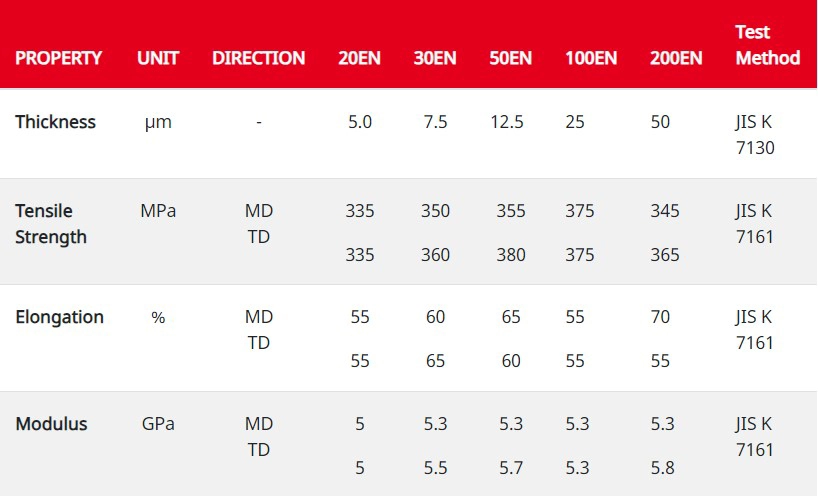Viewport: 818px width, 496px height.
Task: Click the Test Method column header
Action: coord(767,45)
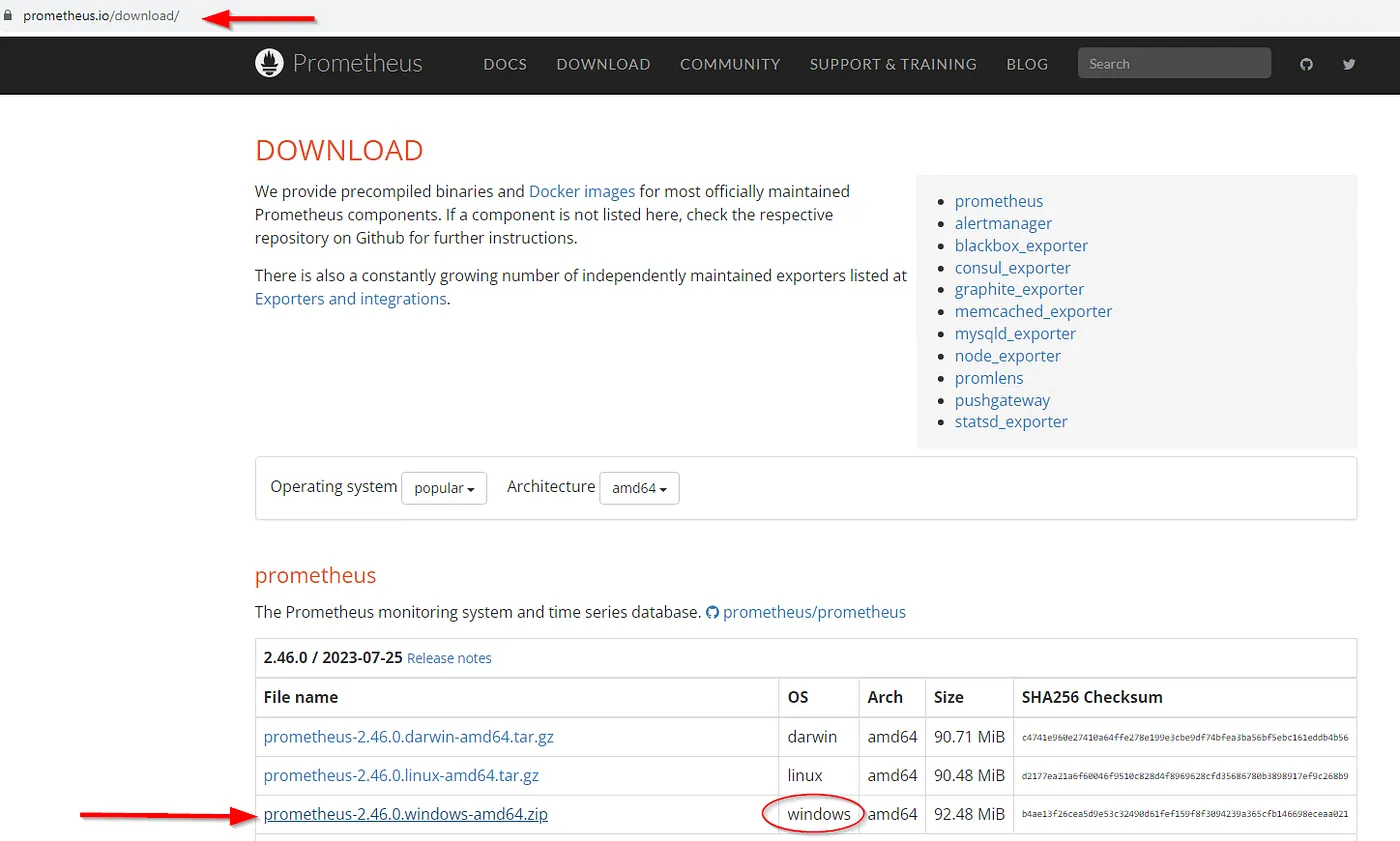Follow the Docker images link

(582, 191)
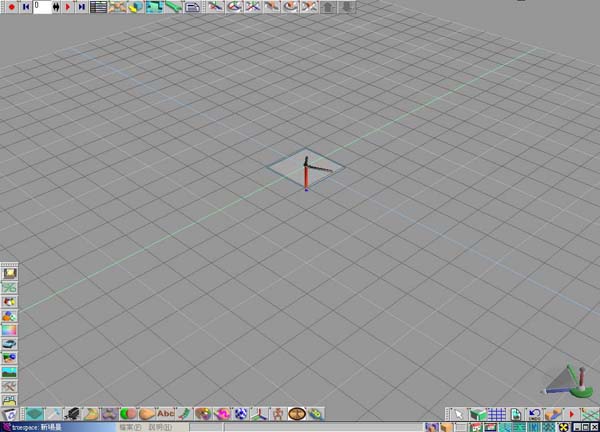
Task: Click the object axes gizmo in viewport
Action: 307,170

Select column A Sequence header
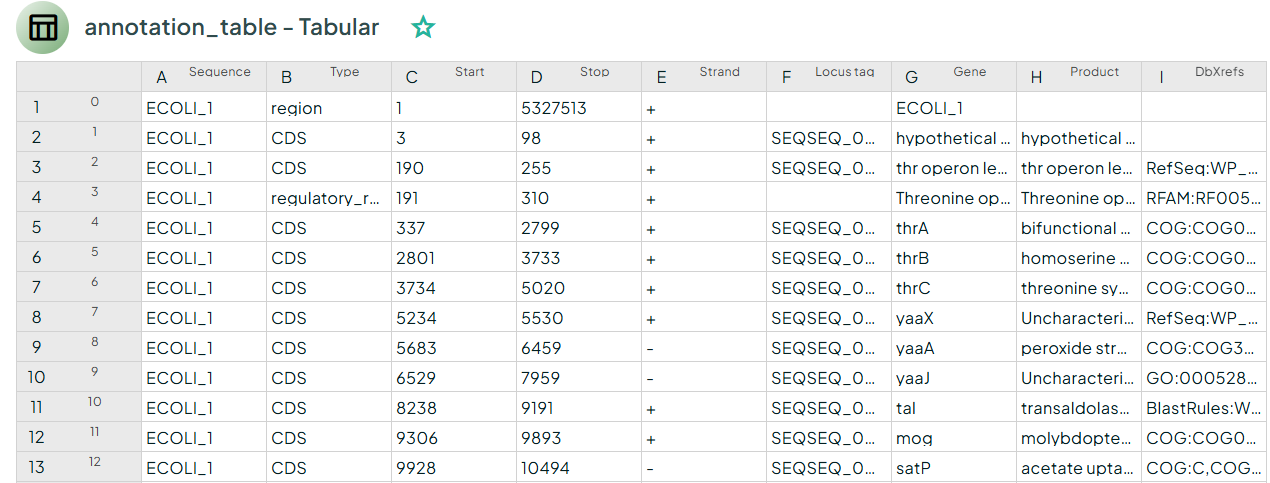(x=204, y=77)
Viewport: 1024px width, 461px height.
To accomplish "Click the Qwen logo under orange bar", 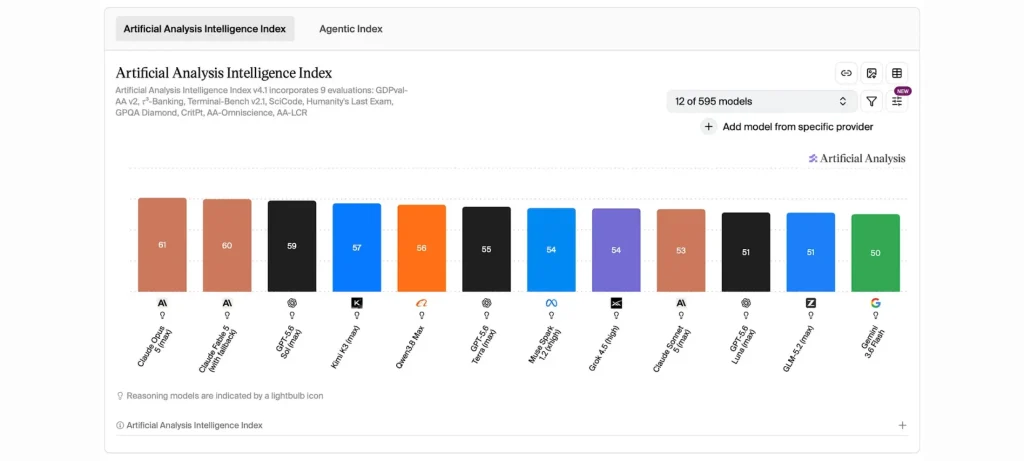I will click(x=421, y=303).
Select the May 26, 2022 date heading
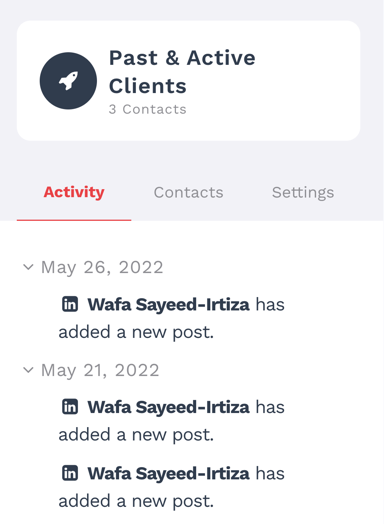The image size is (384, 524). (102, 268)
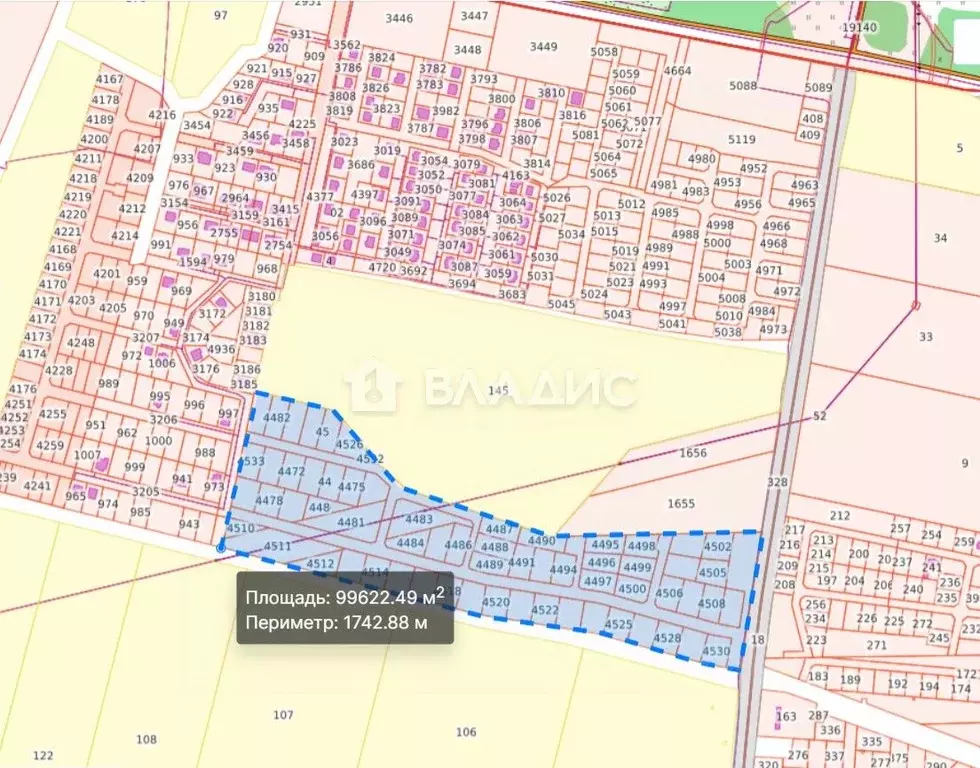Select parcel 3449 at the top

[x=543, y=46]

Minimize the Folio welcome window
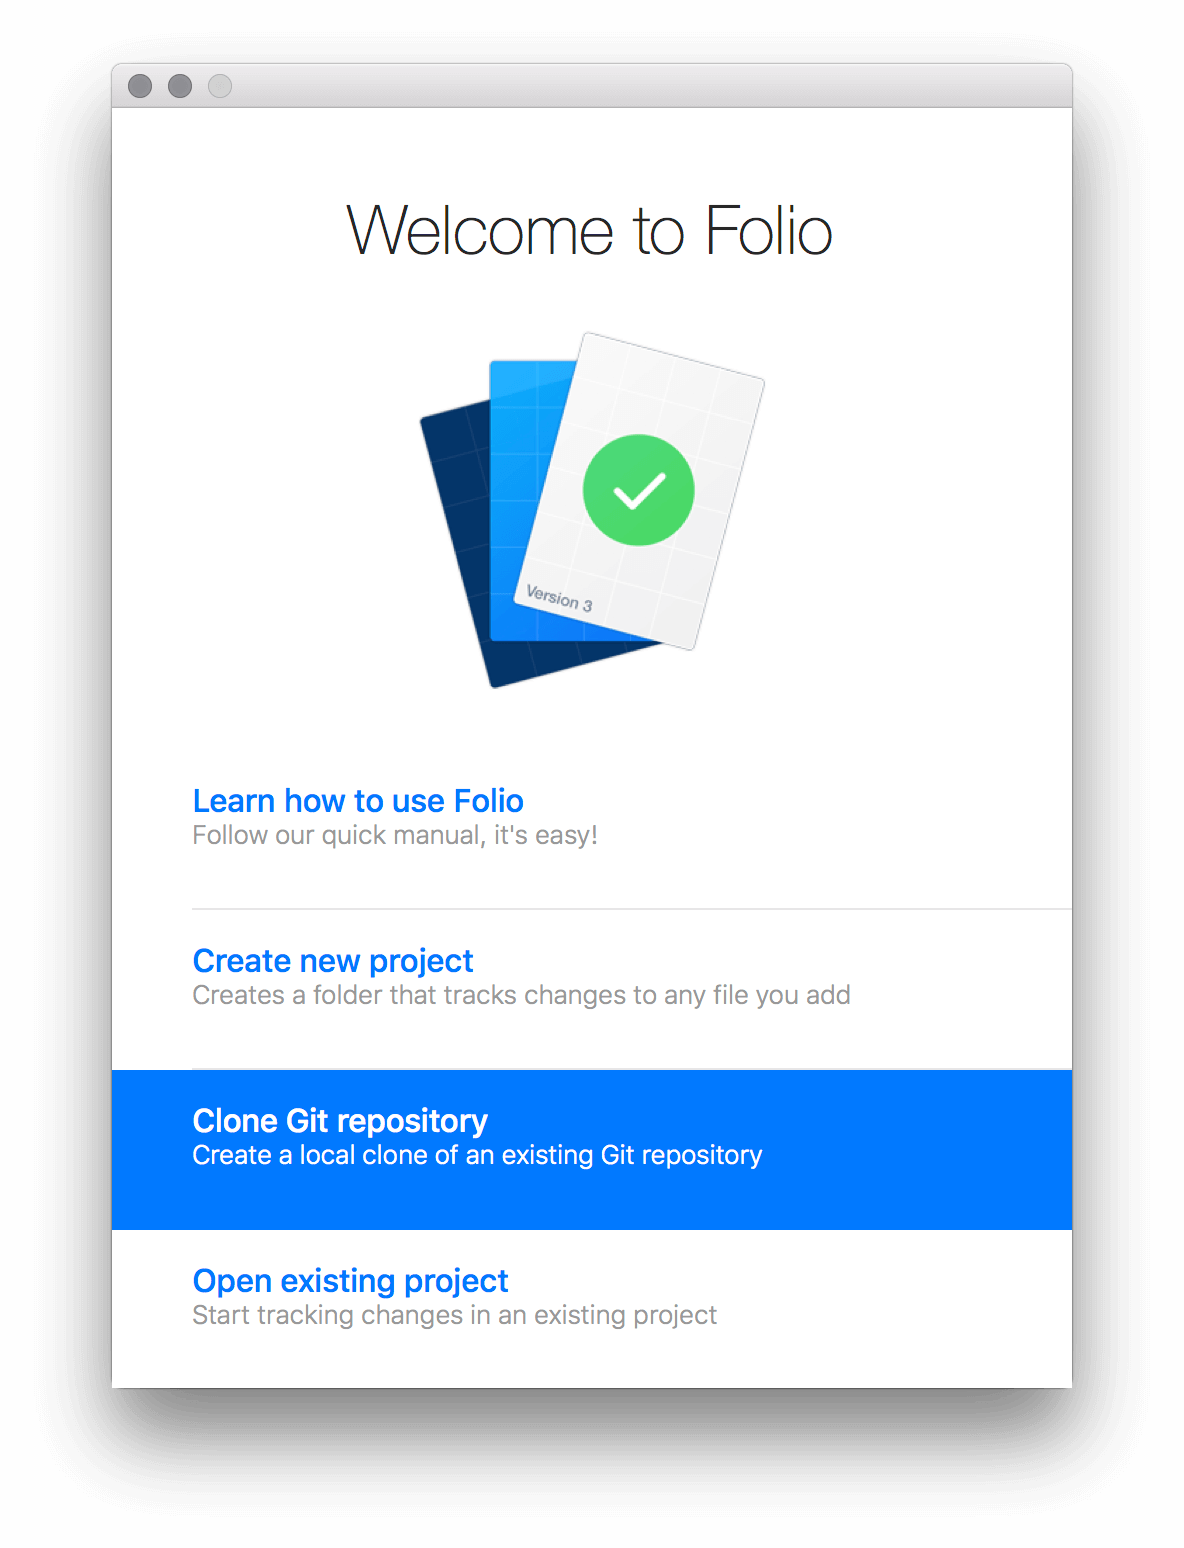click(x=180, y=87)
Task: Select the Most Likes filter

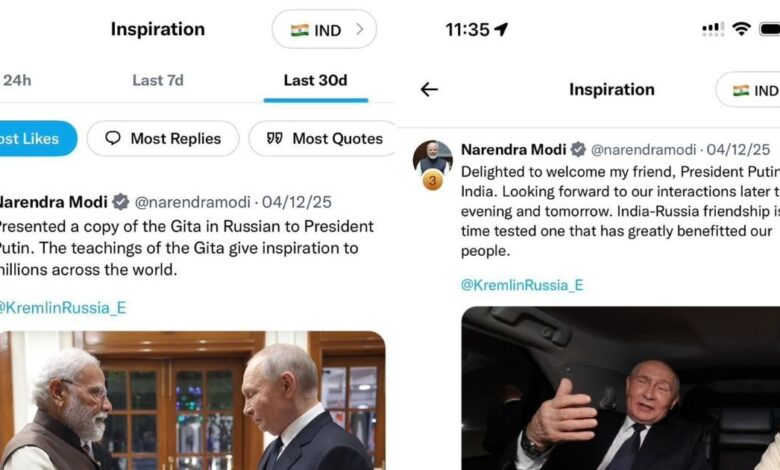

══════════════════════════════

# TASK DIRECTIONS:
Everything from the line with "Minimize the Folio welcome window" through the end of the records above, both ends included, is to be reproduced exactly, and nothing outside that span; the pictures are to be dropped.

# ANSWER FOR THIS EXERCISE:
Minimize the Folio welcome window
click(x=180, y=87)
Task: Select the Most Likes filter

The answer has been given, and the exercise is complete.